HCF208, a homolog of Chlamydomonas CCB2, is required for accumulation of native cytochrome b6 in Arabidopsis thaliana.

The cytochrome b(6) subunit of the cytochrome b(6)f complex is a multiheme protein. Two b-type hemes are bound non-covalently to the protein, whereas the third heme (heme c(n)) is covalently attached via an atypical thioether bond. To understand the maturation of cytochrome b(6) and to identify the assisting factors, we characterized the ethyl methanesulfonate-induced nuclear mutant hcf208. This Arabidopsis mutant shows a high chlorophyll fluorescence phenotype and does not accumulate the major cytochrome b(6)f complex subunits. Transcript levels and patterns of the four major polypeptides of the complex are equal to those of the wild type. The mutant cytochrome b(6) polypeptide shows a faster migration behavior in SDS-PAGE compared with the wild type and it has no peroxidase activity. The HCF208 locus was mapped and the gene was cloned.
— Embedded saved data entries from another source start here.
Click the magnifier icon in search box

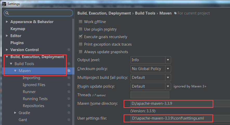coord(7,13)
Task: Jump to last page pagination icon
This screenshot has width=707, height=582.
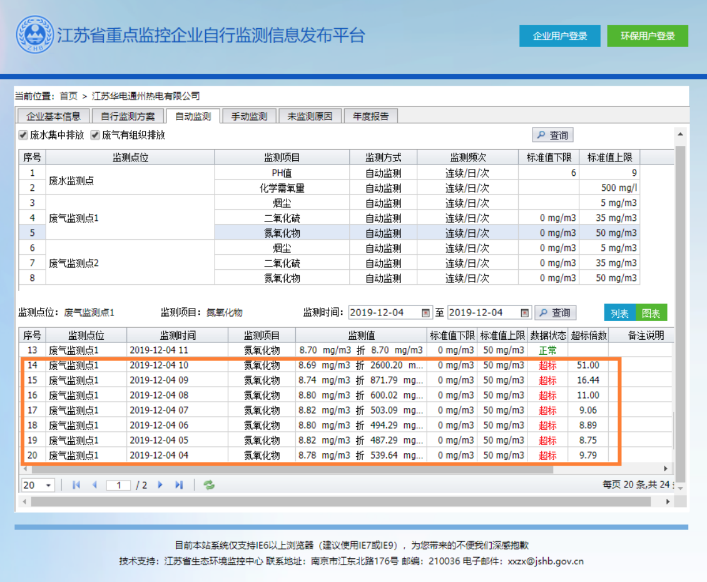Action: 178,484
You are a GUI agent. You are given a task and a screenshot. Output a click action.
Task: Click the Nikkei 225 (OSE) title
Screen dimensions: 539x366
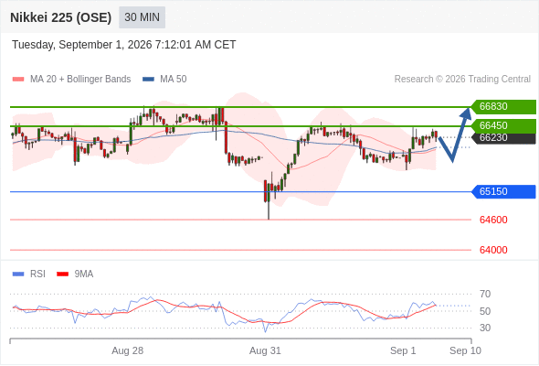pos(61,17)
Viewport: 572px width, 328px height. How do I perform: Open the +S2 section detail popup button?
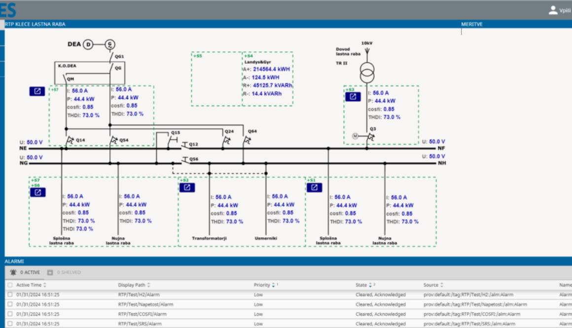point(187,188)
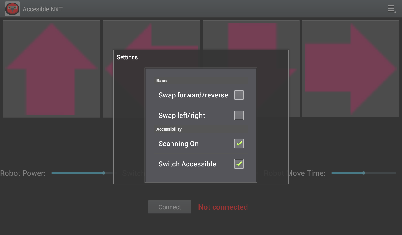Viewport: 402px width, 235px height.
Task: Enable the Swap forward/reverse checkbox
Action: point(239,95)
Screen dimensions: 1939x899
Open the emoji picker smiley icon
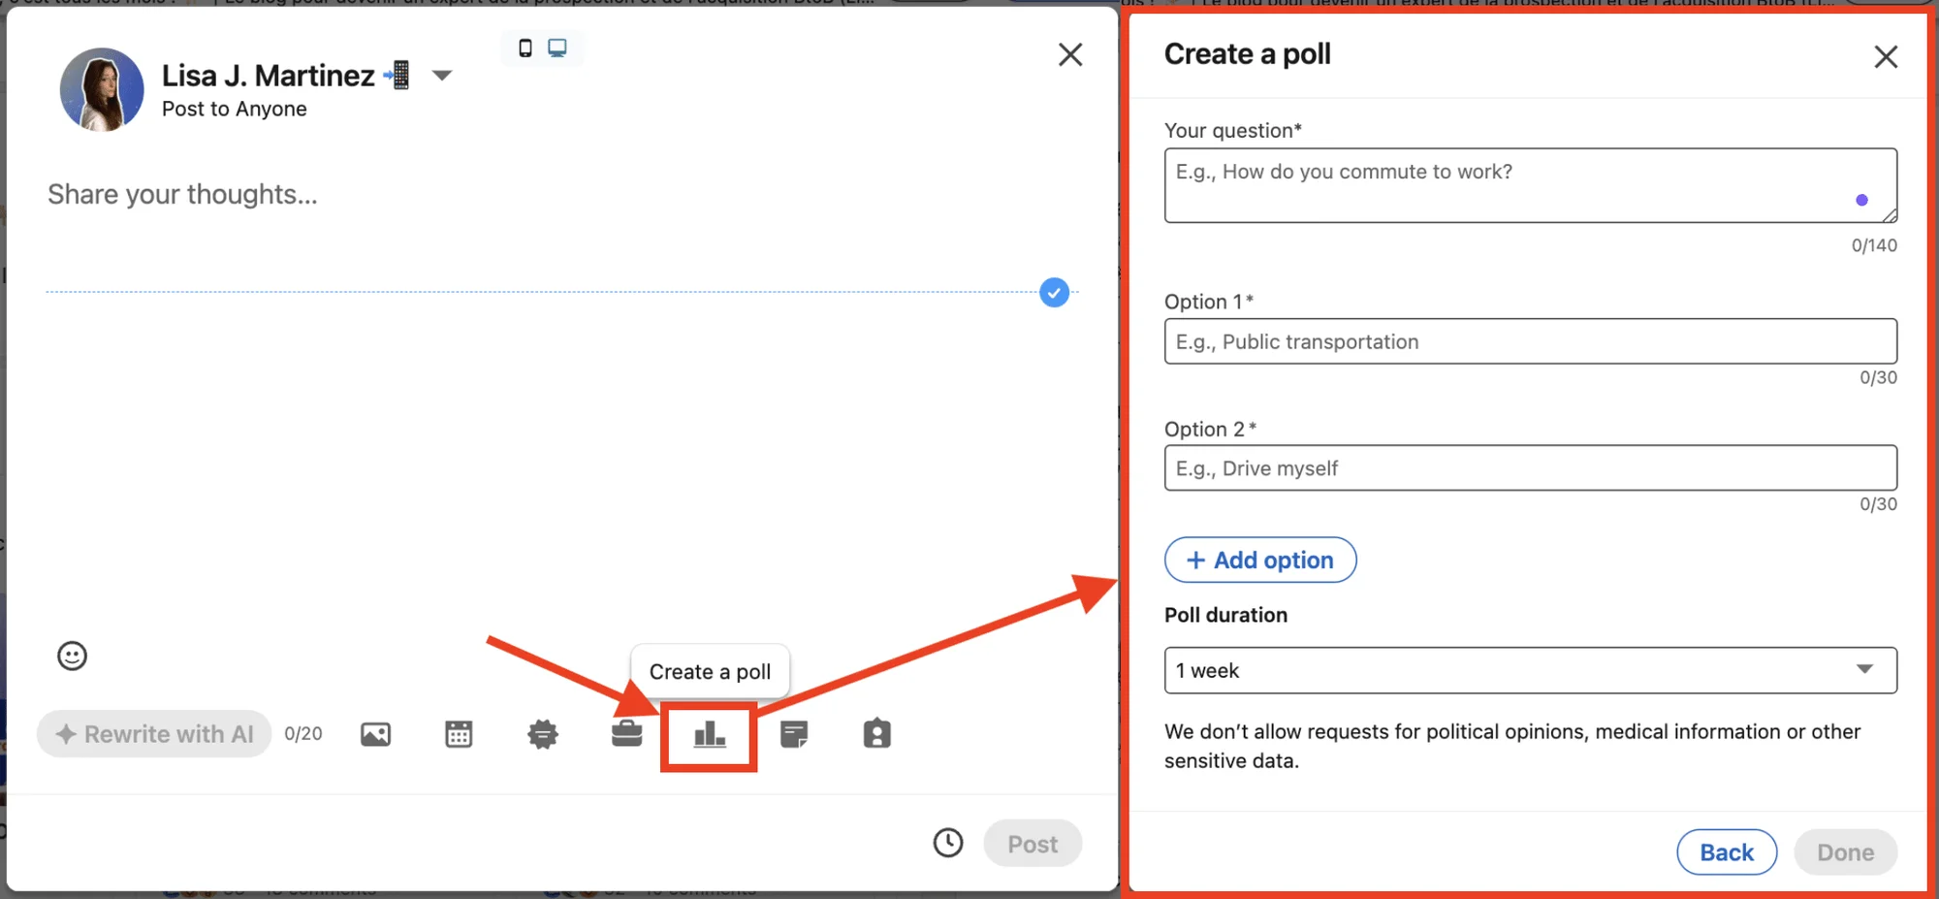pos(72,657)
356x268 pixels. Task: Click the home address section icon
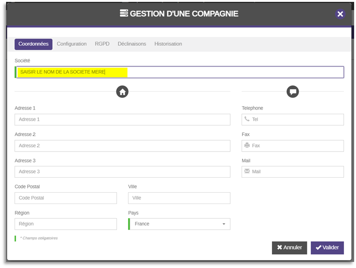click(x=122, y=92)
Sequence analysis revealed that HCF208 is a homolog of the Chlamydomonas reinhardtii CCB2 protein, which is a factor mediating attachment of heme c(n) to the cytochrome b(6) polypeptide as part of a novel heme biogenesis pathway, called system IV. Blue Native PAGE revealed residual amounts of the cytochrome b(6)f complex dimer in hcf208; however, this form is unable to participate in electron transport reactions.